Incremental push to stacked branch on LP copies all tagged revisions

Bug #745664 reported by Andrew Bennetts
8
This bug affects 1 person
Affects Status Importance Assigned to Milestone
Bazaar
Invalid
Medium
John A Meinel

Bug Description

$ time bzr push
Using saved push location: lp:~spiv/twisted/deferred-no-failure-tracebacks-by-default
BzrBranch7(file:///home/andrew/code/twisted/deferred-no-failure-tracebacks-by-default/) was read locked again
CHKInventoryRepository('file:///home/andrew/code/twisted/.bzr/repository/') was read locked again
Transferred: 16152kB (30.7kB/s r:166kB w:15986kB)
bzr: interrupted
HPSS calls: 513 (0 vfs) SmartSSHClientMedium(bzr+ssh://<email address hidden>/)

real 8m45.832s
user 0m15.869s
sys 0m0.264s

[got fed up, cancelled it, broke the lock]

$ time ~/warthogs/bzr/bzr-2.3/bzr push
Using saved push location: lp:~spiv/twisted/deferred-no-failure-tracebacks-by-default
BzrBranch7(file:///home/andrew/code/twisted/deferred-no-failure-tracebacks-by-default/) was read locked again
CHKInventoryRepository('file:///home/andrew/code/twisted/.bzr/repository/') was read locked again
Pushed up to revision 15786.
Transferred: 56kB (3.8kB/s r:27kB w:29kB)
HPSS calls: 19 (0 vfs) SmartSSHClientMedium(bzr+ssh://<email address hidden>/)

real 0m17.792s
user 0m0.376s
sys 0m0.048s

This has happened to me a couple of times now pushing to lp:~spiv/twisted/*

It appears to be a regression in trunk vs. 2.3

Revision history for this message
John A Meinel (jameinel) wrote : Re: [Bug 745664] [NEW] Incremental push to stacked branch on LP walks all of history

-----BEGIN PGP SIGNED MESSAGE-----
Hash: SHA1

On 3/30/2011 2:28 PM, Andrew Bennetts wrote:
> Public bug reported:
>
> $ time bzr push
> Using saved push location: lp:~spiv/twisted/deferred-no-failure-tracebacks-by-default
> BzrBranch7(file:///home/andrew/code/twisted/deferred-no-failure-tracebacks-by-default/) was read locked again
> CHKInventoryRepository('file:///home/andrew/code/twisted/.bzr/repository/') was read locked again
> Transferred: 16152kB (30.7kB/s r:166kB w:15986kB)
> bzr: interrupted
> HPSS calls: 513 (0 vfs) SmartSSHClientMedium(bzr+ssh://<email address hidden>/)
>
> real 8m45.832s
> user 0m15.869s
> sys 0m0.264s
>
> [got fed up, cancelled it, broke the lock]
>
> $ time ~/warthogs/bzr/bzr-2.3/bzr push
> Using saved push location: lp:~spiv/twisted/deferred-no-failure-tracebacks-by-default
> BzrBranch7(file:///home/andrew/code/twisted/deferred-no-failure-tracebacks-by-default/) was read locked again
> CHKInventoryRepository('file:///home/andrew/code/twisted/.bzr/repository/') was read locked again
> Pushed up to revision 15786.
> Transferred: 56kB (3.8kB/s r:27kB w:29kB)
> HPSS calls: 19 (0 vfs) SmartSSHClientMedium(bzr+ssh://<email address hidden>/)
>
> real 0m17.792s
> user 0m0.376s
> sys 0m0.048s
>
>
> This has happened to me a couple of times now pushing to lp:~spiv/twisted/*
>
> It appears to be a regression in trunk vs. 2.3

Did you get a chance to look into this at all?

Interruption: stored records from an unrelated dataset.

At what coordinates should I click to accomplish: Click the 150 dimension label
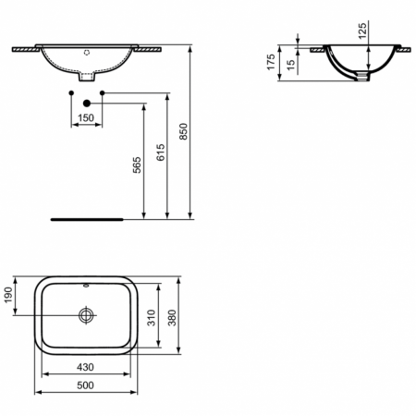[86, 118]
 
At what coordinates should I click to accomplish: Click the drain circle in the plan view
[86, 316]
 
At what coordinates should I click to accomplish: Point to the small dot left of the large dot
[70, 93]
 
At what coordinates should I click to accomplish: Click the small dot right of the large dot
[102, 93]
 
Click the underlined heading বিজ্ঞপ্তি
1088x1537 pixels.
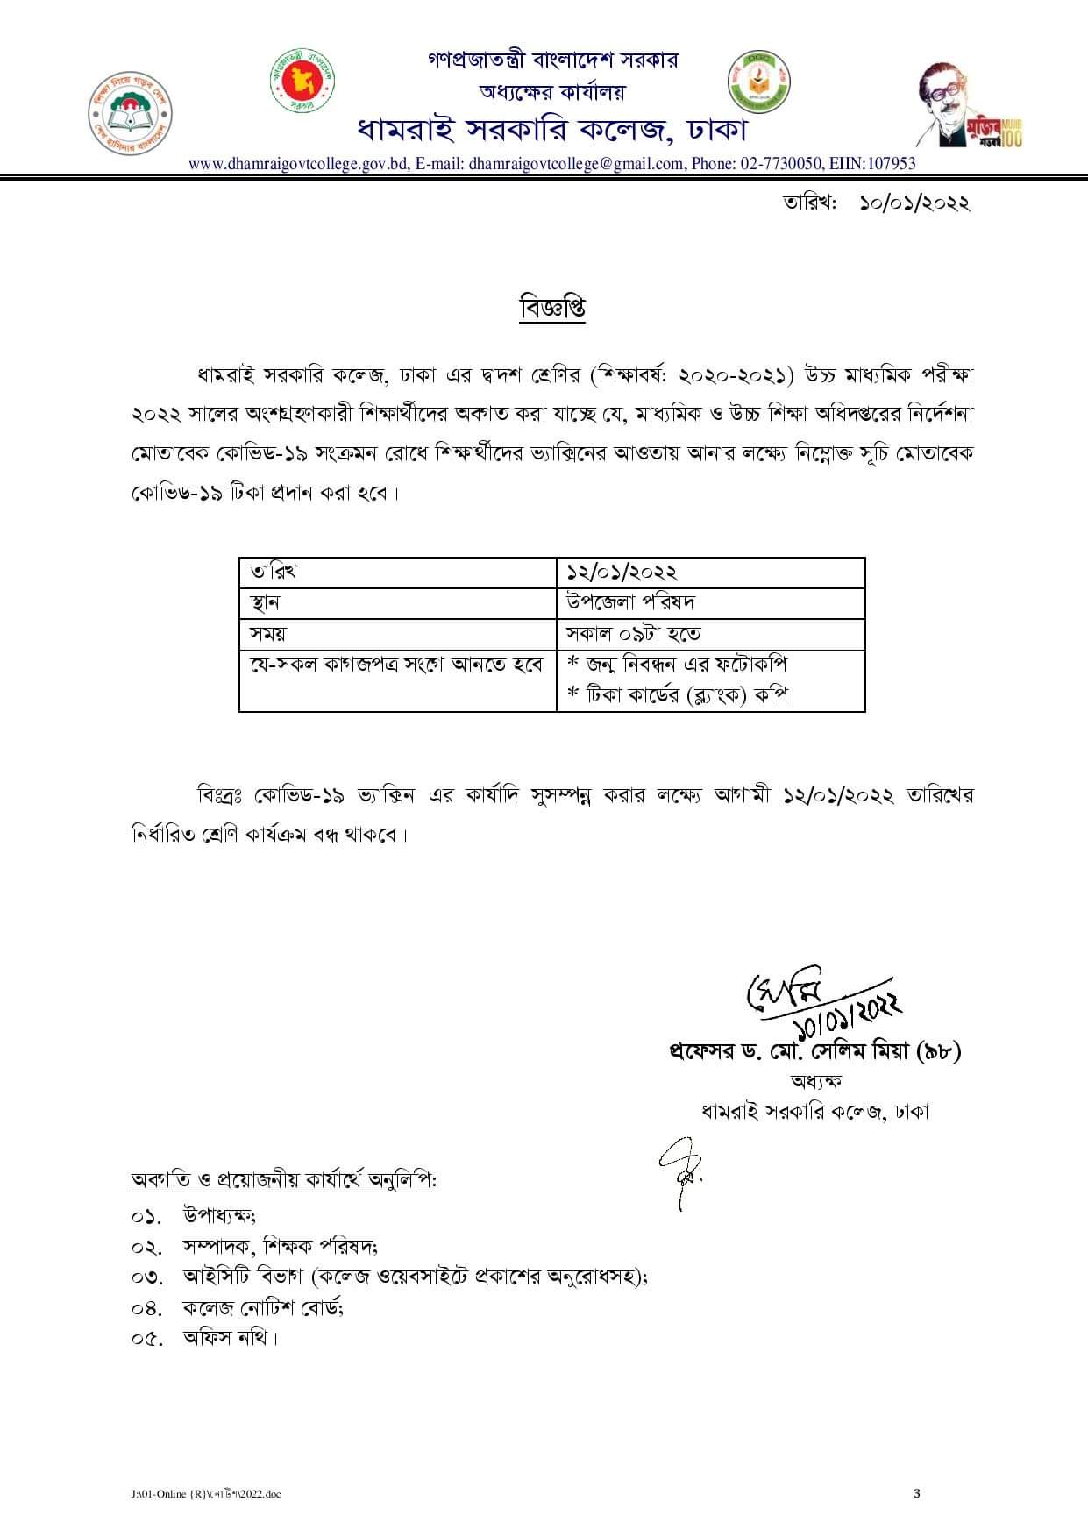(552, 309)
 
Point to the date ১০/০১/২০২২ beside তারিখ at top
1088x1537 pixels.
(914, 203)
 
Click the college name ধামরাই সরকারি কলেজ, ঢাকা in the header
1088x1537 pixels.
(552, 130)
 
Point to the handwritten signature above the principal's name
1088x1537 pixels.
(820, 1000)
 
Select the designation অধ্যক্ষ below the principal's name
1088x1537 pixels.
(815, 1082)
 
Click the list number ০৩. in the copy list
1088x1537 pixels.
(147, 1277)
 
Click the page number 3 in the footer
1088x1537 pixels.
(917, 1493)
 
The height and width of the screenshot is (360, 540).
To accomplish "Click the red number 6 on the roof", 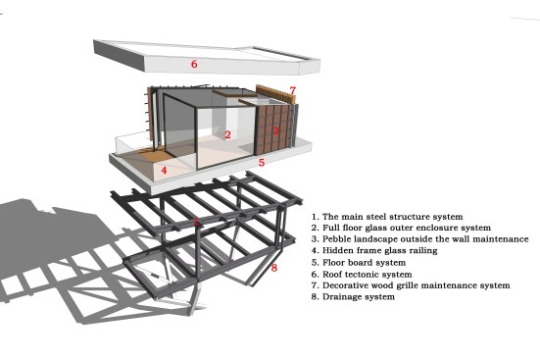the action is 194,64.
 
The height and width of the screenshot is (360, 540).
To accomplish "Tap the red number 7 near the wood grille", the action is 292,90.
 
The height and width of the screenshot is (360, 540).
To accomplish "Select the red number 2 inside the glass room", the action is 227,134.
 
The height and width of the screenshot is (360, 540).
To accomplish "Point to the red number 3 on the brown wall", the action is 275,130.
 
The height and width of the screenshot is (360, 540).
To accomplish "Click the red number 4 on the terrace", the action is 164,170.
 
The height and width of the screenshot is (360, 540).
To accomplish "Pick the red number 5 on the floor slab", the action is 262,162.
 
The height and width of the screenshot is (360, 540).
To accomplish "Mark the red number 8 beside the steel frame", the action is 274,268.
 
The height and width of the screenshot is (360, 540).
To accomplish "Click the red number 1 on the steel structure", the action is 196,222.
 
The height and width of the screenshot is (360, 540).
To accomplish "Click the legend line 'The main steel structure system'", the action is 387,217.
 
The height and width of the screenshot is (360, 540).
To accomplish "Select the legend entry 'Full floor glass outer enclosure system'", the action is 401,228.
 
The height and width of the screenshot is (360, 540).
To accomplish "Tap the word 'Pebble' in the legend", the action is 337,239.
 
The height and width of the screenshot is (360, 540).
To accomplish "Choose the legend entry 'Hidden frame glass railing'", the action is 374,250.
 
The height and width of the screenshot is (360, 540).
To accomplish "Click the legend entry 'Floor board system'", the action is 359,263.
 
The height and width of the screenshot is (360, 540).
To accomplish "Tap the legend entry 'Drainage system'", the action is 353,297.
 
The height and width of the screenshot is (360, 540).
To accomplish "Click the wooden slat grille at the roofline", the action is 275,93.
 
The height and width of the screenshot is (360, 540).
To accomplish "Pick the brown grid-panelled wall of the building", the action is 273,129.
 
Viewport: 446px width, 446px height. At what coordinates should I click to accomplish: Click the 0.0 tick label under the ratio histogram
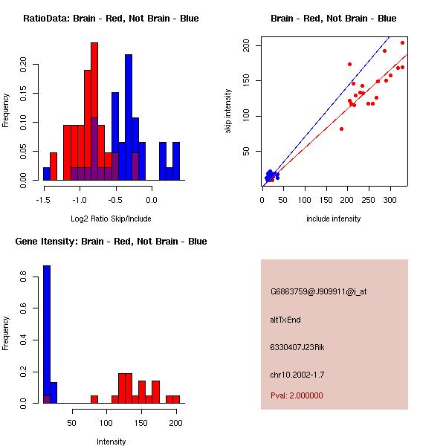(152, 200)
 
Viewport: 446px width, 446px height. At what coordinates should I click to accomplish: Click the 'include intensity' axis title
(334, 219)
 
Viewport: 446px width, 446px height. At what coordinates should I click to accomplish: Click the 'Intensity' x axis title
(111, 442)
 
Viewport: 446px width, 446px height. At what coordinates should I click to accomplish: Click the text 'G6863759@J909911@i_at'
(318, 292)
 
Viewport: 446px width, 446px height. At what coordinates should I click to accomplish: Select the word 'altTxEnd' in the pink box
(285, 320)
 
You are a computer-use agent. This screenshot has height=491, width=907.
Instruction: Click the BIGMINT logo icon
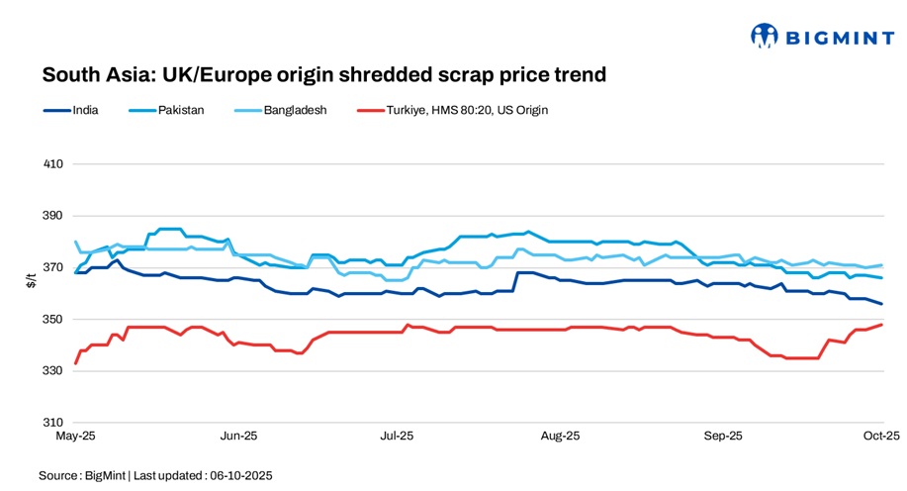[765, 37]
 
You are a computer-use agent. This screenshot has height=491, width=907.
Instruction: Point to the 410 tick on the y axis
[53, 163]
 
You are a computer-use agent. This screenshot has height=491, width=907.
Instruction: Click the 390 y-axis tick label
[53, 216]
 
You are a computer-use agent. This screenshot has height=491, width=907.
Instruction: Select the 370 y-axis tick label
[53, 267]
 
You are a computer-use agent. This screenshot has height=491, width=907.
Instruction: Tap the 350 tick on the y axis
[53, 320]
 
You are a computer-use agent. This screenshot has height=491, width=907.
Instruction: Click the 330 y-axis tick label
[53, 371]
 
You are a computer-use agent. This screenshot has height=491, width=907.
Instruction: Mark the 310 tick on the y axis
[53, 423]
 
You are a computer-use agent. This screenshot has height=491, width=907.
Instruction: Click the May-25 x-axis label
[75, 436]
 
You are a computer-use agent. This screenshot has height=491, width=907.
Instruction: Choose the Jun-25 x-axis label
[238, 436]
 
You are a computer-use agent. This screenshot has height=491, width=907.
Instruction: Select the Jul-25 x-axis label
[397, 436]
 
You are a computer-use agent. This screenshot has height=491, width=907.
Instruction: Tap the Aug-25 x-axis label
[560, 436]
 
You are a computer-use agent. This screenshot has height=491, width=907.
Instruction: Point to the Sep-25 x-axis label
[723, 436]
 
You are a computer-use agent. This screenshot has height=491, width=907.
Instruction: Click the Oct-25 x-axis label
[881, 436]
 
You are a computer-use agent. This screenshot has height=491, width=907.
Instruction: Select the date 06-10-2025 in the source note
[238, 476]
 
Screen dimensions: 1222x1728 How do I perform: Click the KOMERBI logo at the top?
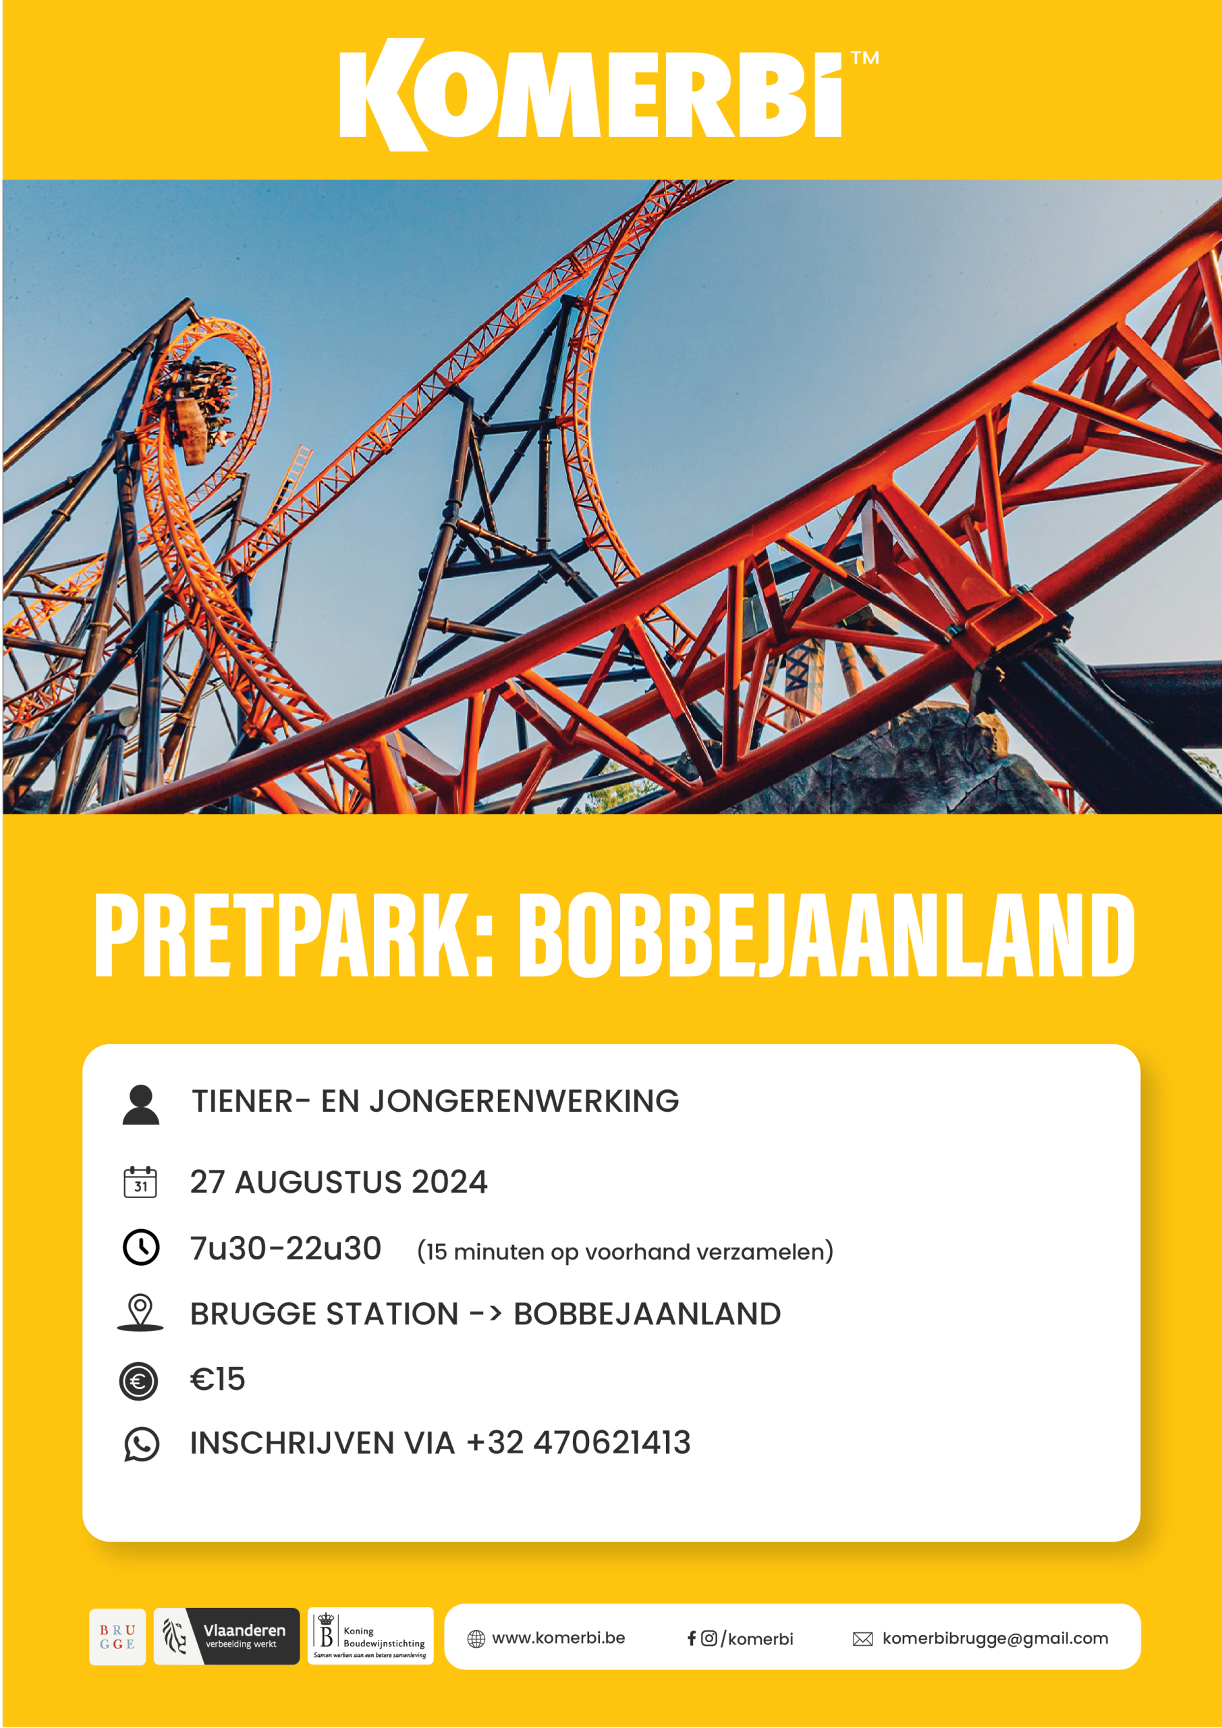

I'll try to take over it
from now, since it is certainly a significant regression if true.

John
=:->

-----BEGIN PGP SIGNATURE-----
Version: GnuPG v1.4.9 (Cygwin)
Comment: Using GnuPG with Mozilla - http://enigmail.mozdev.org/

iEYEARECAAYFAk2UKSkACgkQJdeBCYSNAAOtGgCgsKFwN+HWBsS+Di7JL1EU8anC
YykAn28YwojVg7wsdPRc+2Hapn1soC5C
=U7nM
-----END PGP SIGNATURE-----

John A Meinel (jameinel)
Changed in bzr:
assignee: nobody → John A Meinel (jameinel)
Revision history for this message
John A Meinel (jameinel) wrote : Re: Incremental push to stacked branch on LP walks all of history

I just tested with bzr.dev, and this is my bzr.log for the second transfer. I did:

bzr commit --unchanged -m "no change"
bzr push lp:~jameinel/bzr/test-commits
bzr commit --unchanged -m "no change2"
bzr push lp:~jameinel/bzr/test-commits

Now there are a few things to note:

1) We are transferring quite a bit of data. 1.6MB for a single revision (with no text content)
  I think this is the 'push always pushes parent CHK pages, even if they are already present' bug.
2) We have a really weird 'missing-basis' return value:
131.083 result: ('missing-basis', 'll32:603f6cad9b67e5fd3900118914a380d9ell11:inventories46:<email address hidden>:inventories63:<email address hidden>:inventories54:<email address hidden>:inventories54:<email address hidden>:inventories57:<email address hidden>:inventories50:<email address hidden>:inventories50:<email address hidden>:inventories50:<email address hidden>:inventories50:<email address hidden>:inventories50:<email address hidden>:inventories50:<email address hidden>:inventories50:<email address hidden>:inventories50:<email address hidden>:inventories50:<email address hidden>:inventories50:<email address hidden>:inventories50:<email address hidden>:inventories50:<email address hidden>:inventories50:<email address hidden>:inventories50:<email address hidden>:inventories50:<email address hidden>:inventories50:<email address hidden>:inventories50:<email address hidden>:inventories50:<email address hidden>:inventories50:<email address hidden>:inventories50:<email address hidden>:inventories50:<email address hidden>:inventories50:<email address hidden>:inventories50:<email address hidden>:inventories50:<email address hidden>')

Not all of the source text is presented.